§ Exercise brief
Exclude all images and print the entries below exactly.

(Screenshot grounding data)
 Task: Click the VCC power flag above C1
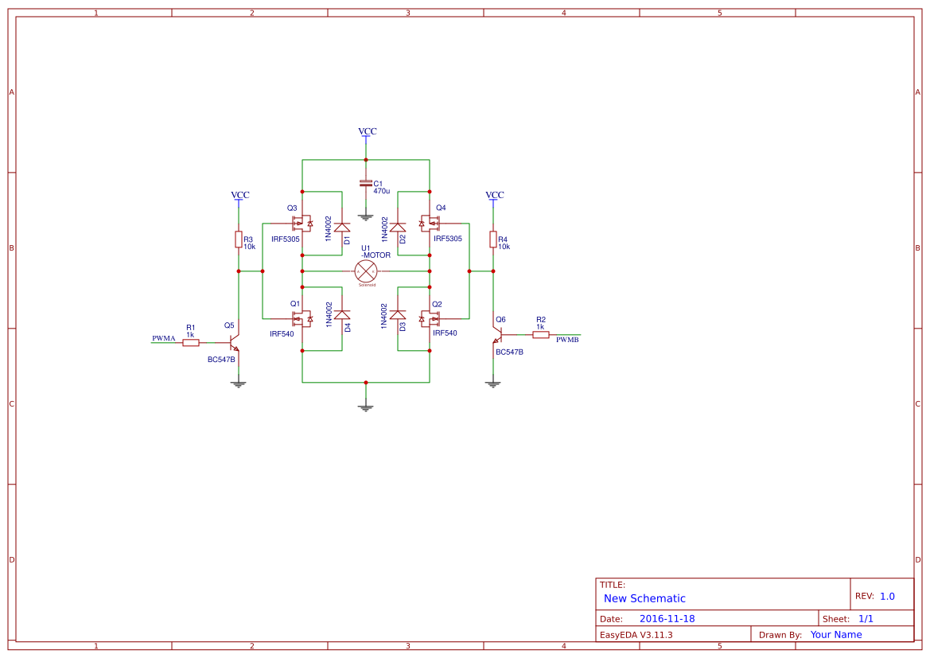tap(366, 135)
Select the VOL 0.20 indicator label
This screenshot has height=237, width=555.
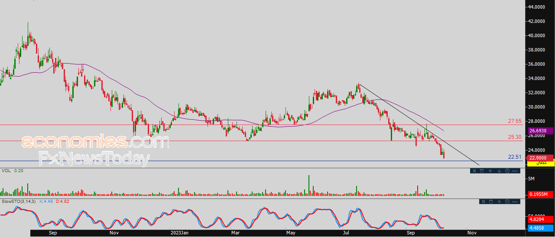pos(12,171)
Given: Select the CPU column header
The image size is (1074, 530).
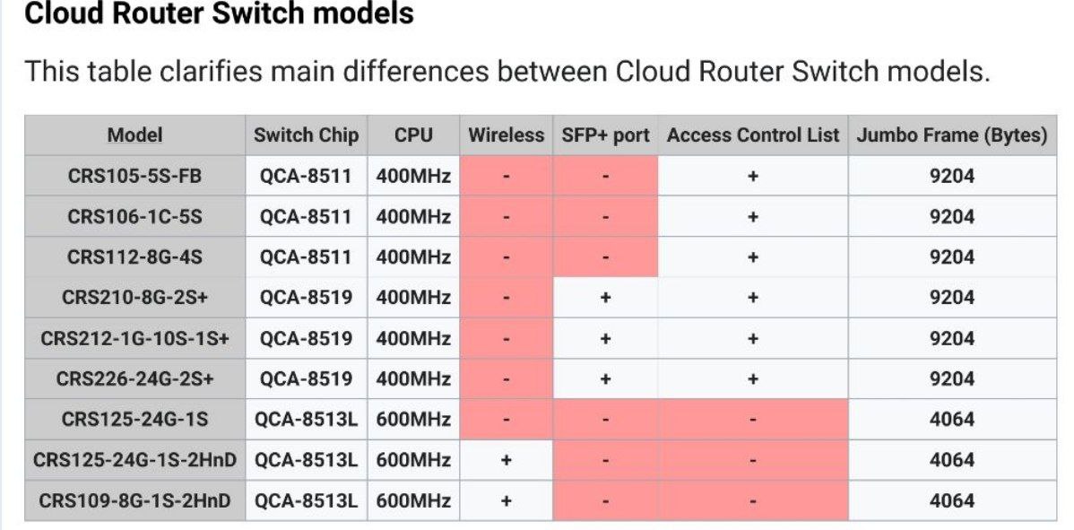Looking at the screenshot, I should tap(413, 135).
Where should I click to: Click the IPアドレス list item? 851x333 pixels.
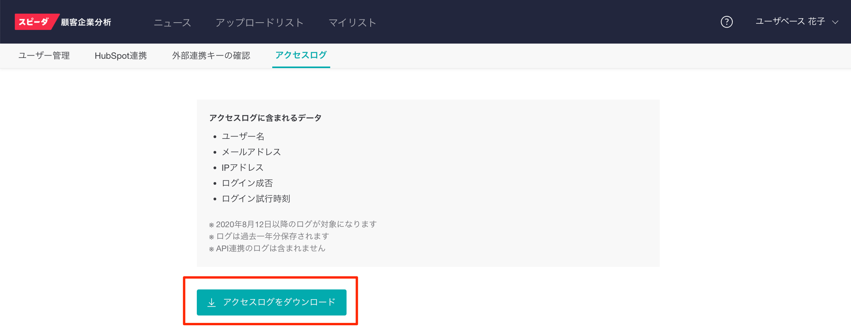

§ Answer for this exercise
 Task: Click the VCC power flag above C1
tap(366, 135)
Select the VOL 0.20 indicator label
This screenshot has height=237, width=555.
pos(12,171)
Given: Select the CPU column header
The image size is (1074, 530).
Looking at the screenshot, I should tap(413, 135).
Where should I click to: Click the IPアドレス list item? 851x333 pixels.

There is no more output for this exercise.